(EXCERPTED TEXT)
▬▬▬▬▬▬▬▬▬▬
# The Petsmart experience......



## Maryn (Feb 15, 2008)

Mom and I decided to go to Petsmart. Her GSD Wolfgang needed a new lead, and I wanted to get Reich a Kong and goodies for inside.

After she had done so well at the vet's office earlier in the day (many other dogs around, some very reactive, but she held her sit/stay and basically observed) I decided we'd try taking her in with us. (She had a 4-5 hour break between outings, relaxing and playing with Wolf).

She LOVED the aisle full of chewies and toys...even picked out which flavor of Kong Stuffins treats she wanted lol.

Then she was met with a situation.

Exiting one aisle, there was a pit bull, who immediately started lunging, barking and snarling at her. Really giving the poor lady handling it a hard time.

Reich looked at it, started to posture... I quickly gave a 'leave it, let's go' and started walking down the next aisle.

No strain on lead in the other direction. She totally ignored the other dog and came right along with me.

I was SOOOOO happy. She is making such progress. Great timing too, as we start obedience classes next wednesday and I'd rather not spend the whole time trying to stop her from tweaking over her classmates.

The only things we've really worked on lately are her focusing on me and obeying commands, and made her play sessions with Wolfgang more frequent. I've also started monitoring my own reaction to her seeing another dog more closely. 

I'm really hoping the positive experiences with him are helping her get over her fear of other dogs and gain confidence.

Opinions? Anything else the wiser here would recommend?


----------



## JeanKBBMMMAAN (May 11, 2005)

That is really incredible. She is one smart cookie. 

I'd recommend that people with trait inherent dog aggression not take their dogs places unless they had and could keep them under control.







(meaning the other dog-that is my only recommendation since you seem to have things moving along WELL)








to you both! And nice job Wolfgang.


----------



## SunCzarina (Nov 24, 2000)

Yeah why do people wtih aggressive dogs bring them places where other dogs are? Duh.

Sounds like your doing the right things. Reich did well in the situation. 

Good luck with training! If it's anything like our class, there will be at least one dog there that freaks over the slightest thing and really has no business being shown in breed or *Gasp* actually BRED!


----------



## SunCzarina (Nov 24, 2000)

LOL, it made perfect sense to me, Jean!


----------



## Maryn (Feb 15, 2008)
▬▬▬▬▬▬▬▬▬▬
(EXCERPTED DATA)

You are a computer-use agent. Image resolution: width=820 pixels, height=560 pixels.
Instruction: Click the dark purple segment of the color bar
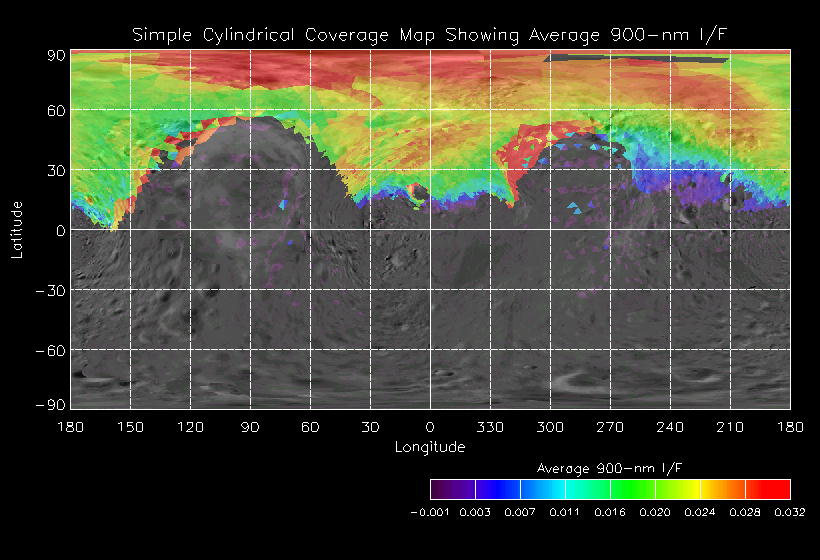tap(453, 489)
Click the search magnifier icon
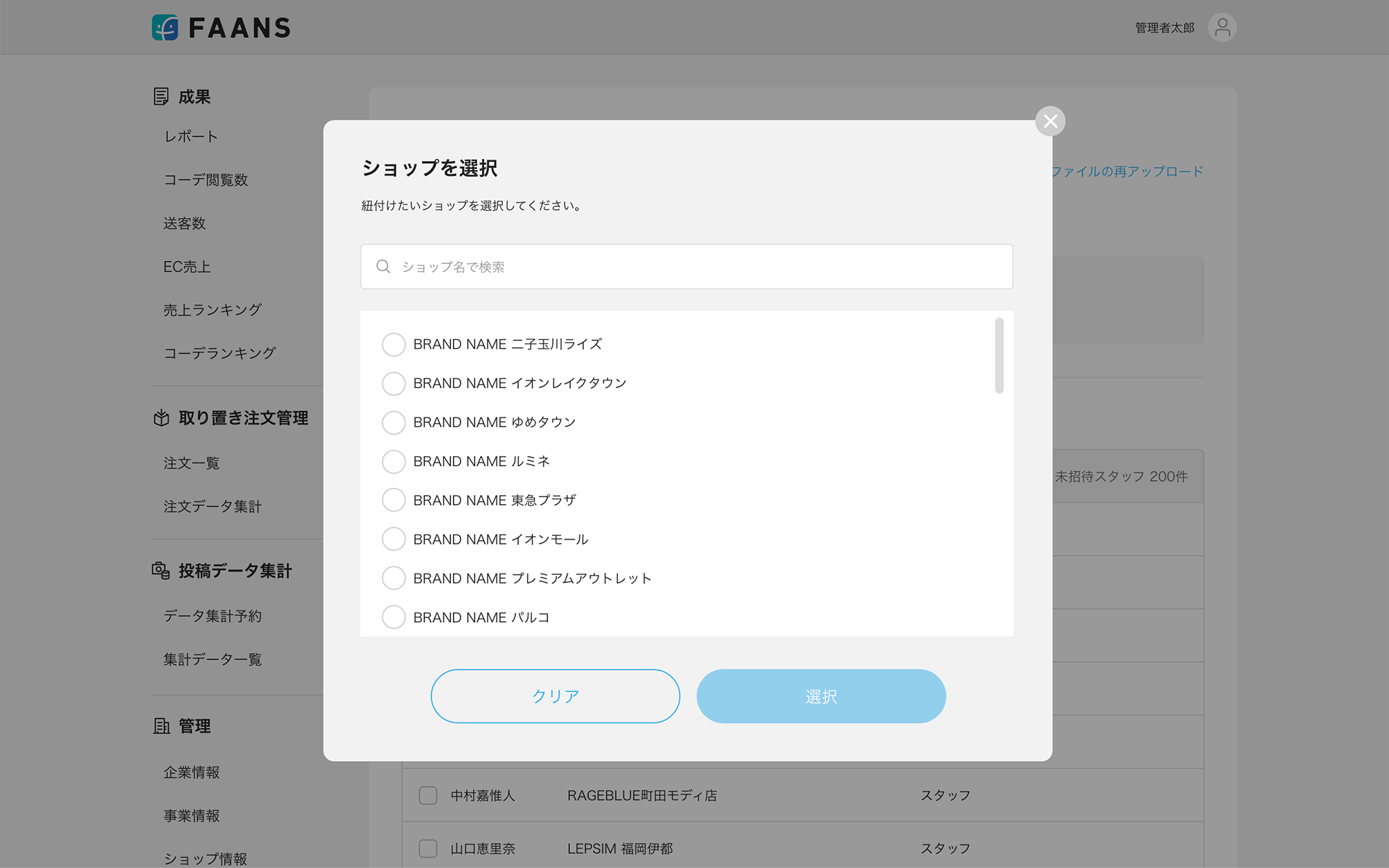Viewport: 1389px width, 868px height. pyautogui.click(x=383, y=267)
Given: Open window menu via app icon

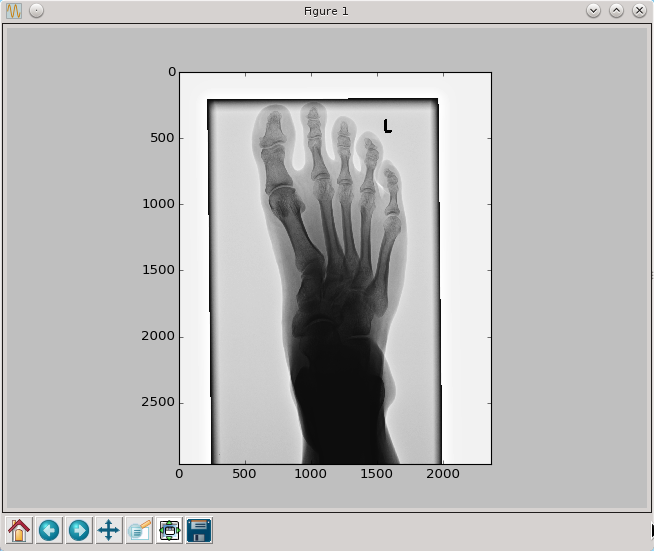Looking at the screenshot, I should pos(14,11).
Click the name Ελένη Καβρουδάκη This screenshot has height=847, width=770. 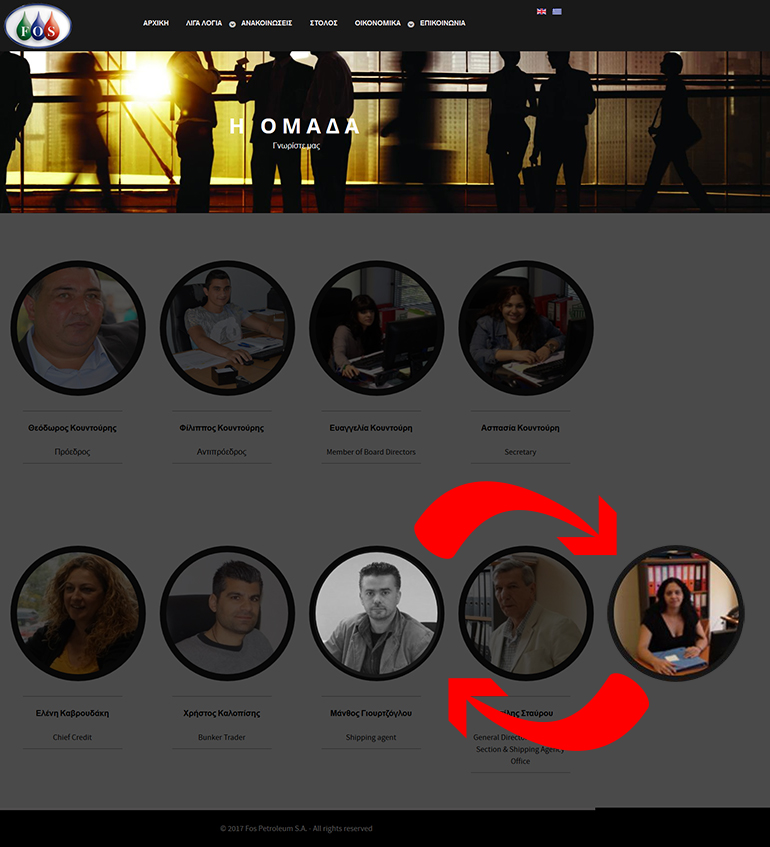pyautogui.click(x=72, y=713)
▬▬▬▬▬▬▬▬▬▬
(WRITTEN PROBLEM 1) Transcribe the Petsmart thread from "Sounds like your" up to and including "to me, Jean!".
(WRITTEN PROBLEM 2) Pick up the forum thread about the dog's Petsmart visit and continue it from its final line.
The material shown here has no connection to the Petsmart thread.

(RIGHT ANSWER 1)
Sounds like your doing the right things. Reich did well in the situation. 

Good luck with training! If it's anything like our class, there will be at least one dog there that freaks over the slightest thing and really has no business being shown in breed or *Gasp* actually BRED!


----------



## SunCzarina (Nov 24, 2000)

LOL, it made perfect sense to me, Jean!

(RIGHT ANSWER 2)
She is very smart. Unfortunately, I had alot to learn about dealing with her dog aggression to be able to start helping. 

Since february we've gone from no DA, to automatically breaking down at the sound or sight of another dog (cowhering, shaking, crying, trying to dart under the nearest object etc), to going into ****-houndish fury trying to get at the other dog, to what we experienced today.

I'm very proud of her, but know we aren't done yet. I just really want to make sure I do all I can to keep the progress going and NOT screw it all up.


----------



## SunCzarina (Nov 24, 2000)

How old is she? Your avi looks like about 4 months old in snow, is she 6 / 7 months old? That would explain the break down of her behavior!

Just keep doing what your doing. Bad situations like today are going to happen. Stay calm and be your dog will follow your lead.


----------



## onyx'girl (May 18, 2007)

> Originally Posted By: SunCzarinaYeah why do people wtih aggressive dogs bring them places where other dogs are?


Maybe the lady with the pitbull was dealing with a fearful reactive dog as well? Bullies are strong, so the owner probably had to really work to keep the control.
Im glad Reich is doing so well, keep up the good work!


----------



## Maryn (Feb 15, 2008)

Yes, about 6/7 mos. Her AKC papers list her DOB as 12/15, but we're not entirely convinced that is the accurate date.

She's growing into a big and beautiful girl....it's nice to see her starting to gain some confidence in this regard. 
Thanks


----------



## selzer (May 7, 2005)

SunCzarina, you questioned in your earlier post why people take their dog-aggressive dogs places. This situation could have been a bit different with the OPs dog doing the snarling and lunging. And then someone on the pittie site would be asking why people take their dog-aggressive dog places. 

I don't think you can have it both ways. You cannot take a dog there to work on their dog-aggression, if you cannot take a dog-aggressive dog there. No matter how hard we worked and how well the dog has been lately and what the dog did yesterday, the fact remains that at the end of the leash is a being with a mind of its own. It can make us proud, it can mortify us.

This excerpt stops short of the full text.